Mas, superficialmente, consideremos alguns fatores na equação que vem sendo construída pelo mercado consumidor, em revelia ao consenso: o brasileiro é – e as pesquisas confirmam – um povo altamente receptivo às novas tecnologias, inclusive àquelas ditas disruptivas, como o carro 100% elétrico; a plataforma híbrida é a preferida pelas montadoras que aqui atuam, com gigantesca força de lobby e pouco ou nenhum interesse em introduzir os BEVs em nosso mercado; essa postura, digamos, conservadora, tem deixado espaço para novas marcas chinesas, cheias de entusiasmo, tecnologia e marketing agressivo; embora o governo tenha retomado a taxação das importações de carros elétricos em escala progressiva, a alíquota atual de 18% é bastante atraente para a composições dos preços finais no varejo. Resultado: 82% dos veículos eletrificados em circulação no Brasil são chineses. É o maior índice de participação de mercado no mundo – globalmente a média é de 76%, segundo estudo do instituto britânico Rho Motion.

E foi exatamente aí que saiu faísca na guerra da eletrificação.

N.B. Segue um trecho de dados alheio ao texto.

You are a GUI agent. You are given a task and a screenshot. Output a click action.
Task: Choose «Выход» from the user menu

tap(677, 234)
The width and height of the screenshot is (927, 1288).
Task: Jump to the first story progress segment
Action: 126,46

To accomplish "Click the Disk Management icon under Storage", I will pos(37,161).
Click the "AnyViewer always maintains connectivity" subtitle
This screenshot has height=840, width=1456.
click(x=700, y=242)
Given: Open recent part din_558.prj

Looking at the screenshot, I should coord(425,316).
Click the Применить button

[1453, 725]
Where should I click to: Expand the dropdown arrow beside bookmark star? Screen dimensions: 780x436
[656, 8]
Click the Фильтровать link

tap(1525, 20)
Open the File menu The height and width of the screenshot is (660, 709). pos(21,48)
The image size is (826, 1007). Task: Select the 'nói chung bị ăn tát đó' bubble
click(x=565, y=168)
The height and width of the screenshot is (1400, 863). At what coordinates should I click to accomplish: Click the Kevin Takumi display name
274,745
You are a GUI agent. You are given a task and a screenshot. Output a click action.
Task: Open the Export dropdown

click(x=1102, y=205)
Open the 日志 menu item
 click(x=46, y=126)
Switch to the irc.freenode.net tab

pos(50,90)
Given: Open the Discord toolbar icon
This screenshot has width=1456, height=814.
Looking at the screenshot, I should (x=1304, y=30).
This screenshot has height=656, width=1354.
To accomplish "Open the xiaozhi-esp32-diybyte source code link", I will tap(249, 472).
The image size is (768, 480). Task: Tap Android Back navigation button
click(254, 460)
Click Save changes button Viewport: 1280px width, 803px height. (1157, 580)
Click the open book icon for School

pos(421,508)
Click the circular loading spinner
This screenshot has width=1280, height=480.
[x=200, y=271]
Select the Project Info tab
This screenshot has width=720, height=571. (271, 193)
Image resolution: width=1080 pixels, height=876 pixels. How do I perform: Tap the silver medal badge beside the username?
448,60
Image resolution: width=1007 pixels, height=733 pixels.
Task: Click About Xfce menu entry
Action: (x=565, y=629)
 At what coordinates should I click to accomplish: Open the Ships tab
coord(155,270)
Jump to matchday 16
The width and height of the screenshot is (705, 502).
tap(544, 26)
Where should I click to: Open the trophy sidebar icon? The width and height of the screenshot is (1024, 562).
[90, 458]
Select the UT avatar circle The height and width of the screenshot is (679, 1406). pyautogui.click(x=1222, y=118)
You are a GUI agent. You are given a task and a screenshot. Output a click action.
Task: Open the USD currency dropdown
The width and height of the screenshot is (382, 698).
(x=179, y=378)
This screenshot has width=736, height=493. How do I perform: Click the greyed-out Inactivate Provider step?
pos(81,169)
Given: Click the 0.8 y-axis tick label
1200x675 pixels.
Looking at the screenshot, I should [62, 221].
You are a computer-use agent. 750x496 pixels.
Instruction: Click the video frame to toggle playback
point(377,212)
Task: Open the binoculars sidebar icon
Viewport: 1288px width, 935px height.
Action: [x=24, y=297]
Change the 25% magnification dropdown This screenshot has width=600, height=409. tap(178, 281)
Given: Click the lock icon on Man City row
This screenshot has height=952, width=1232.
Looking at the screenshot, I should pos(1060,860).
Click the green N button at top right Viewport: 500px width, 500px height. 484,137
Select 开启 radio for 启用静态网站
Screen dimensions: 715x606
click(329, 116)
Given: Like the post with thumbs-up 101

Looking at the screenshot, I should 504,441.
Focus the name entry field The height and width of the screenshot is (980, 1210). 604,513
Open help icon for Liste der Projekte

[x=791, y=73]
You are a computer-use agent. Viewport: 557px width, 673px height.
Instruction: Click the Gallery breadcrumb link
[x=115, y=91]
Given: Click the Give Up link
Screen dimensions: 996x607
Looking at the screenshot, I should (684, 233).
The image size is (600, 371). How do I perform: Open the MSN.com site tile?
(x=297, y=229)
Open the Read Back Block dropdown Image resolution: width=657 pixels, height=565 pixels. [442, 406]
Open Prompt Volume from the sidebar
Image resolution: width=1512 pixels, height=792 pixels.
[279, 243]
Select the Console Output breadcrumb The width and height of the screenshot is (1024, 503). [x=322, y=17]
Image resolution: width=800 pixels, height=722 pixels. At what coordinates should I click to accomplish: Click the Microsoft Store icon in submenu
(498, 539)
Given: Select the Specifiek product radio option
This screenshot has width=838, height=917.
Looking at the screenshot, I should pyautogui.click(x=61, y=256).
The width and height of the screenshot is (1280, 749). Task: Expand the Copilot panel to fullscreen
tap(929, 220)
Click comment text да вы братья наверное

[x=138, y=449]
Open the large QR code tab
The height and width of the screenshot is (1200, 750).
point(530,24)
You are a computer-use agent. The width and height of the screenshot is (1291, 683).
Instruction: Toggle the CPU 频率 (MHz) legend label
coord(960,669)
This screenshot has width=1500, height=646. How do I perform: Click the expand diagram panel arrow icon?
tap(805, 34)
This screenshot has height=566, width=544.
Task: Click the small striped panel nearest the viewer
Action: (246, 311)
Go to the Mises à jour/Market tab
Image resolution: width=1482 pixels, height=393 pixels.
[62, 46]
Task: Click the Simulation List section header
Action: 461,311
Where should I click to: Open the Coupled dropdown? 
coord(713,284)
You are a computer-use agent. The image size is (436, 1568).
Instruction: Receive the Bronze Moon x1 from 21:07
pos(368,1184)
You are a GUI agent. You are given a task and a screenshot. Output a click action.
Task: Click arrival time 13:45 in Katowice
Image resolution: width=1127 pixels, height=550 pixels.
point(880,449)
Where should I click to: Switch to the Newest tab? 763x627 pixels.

Cientes de seu despreparo para dar uma resposta imediata na forma de produto, as montadoras associadas à Anfavea dispararam o alerta vermelho e voltaram a apelar para o bom e velho protecionismo. A associação nacional que representa os fabricantes de veículos divulgou nota oficial pedindo elevação imediata da alíquota de importação dos elétricos para 35%, índice previsto para vigorar a partir de julho de 2026. De bate-pronto, a Abeifa, a associação dos importadores de veículos, reagiu cobrando previsibilidade na política tarifária – e não há como negar que isso é fundamental, mudar as regras do jogo com a bola rolando é sempre uma atitude criticada por todos, inclusive pelas próprias montadoras quando debatem a renovação das políticas setoriais automotivas do país.

Nosso último editorial tratou em parte do processo de desindustrialização no Brasil e das nefastas consequências do crescimento de nossa dependência por produtos importados. Conceitualmente muito do que a Anfavea diz contempla essa questão – e de fato, a alíquota de 18% vigente hoje é desproporcionalmente baixa. Há, portanto, méritos inegáveis na luta pela preservação do parque industrial de nosso país, gerador de empregos, de tecnologia, impostos e riquezas.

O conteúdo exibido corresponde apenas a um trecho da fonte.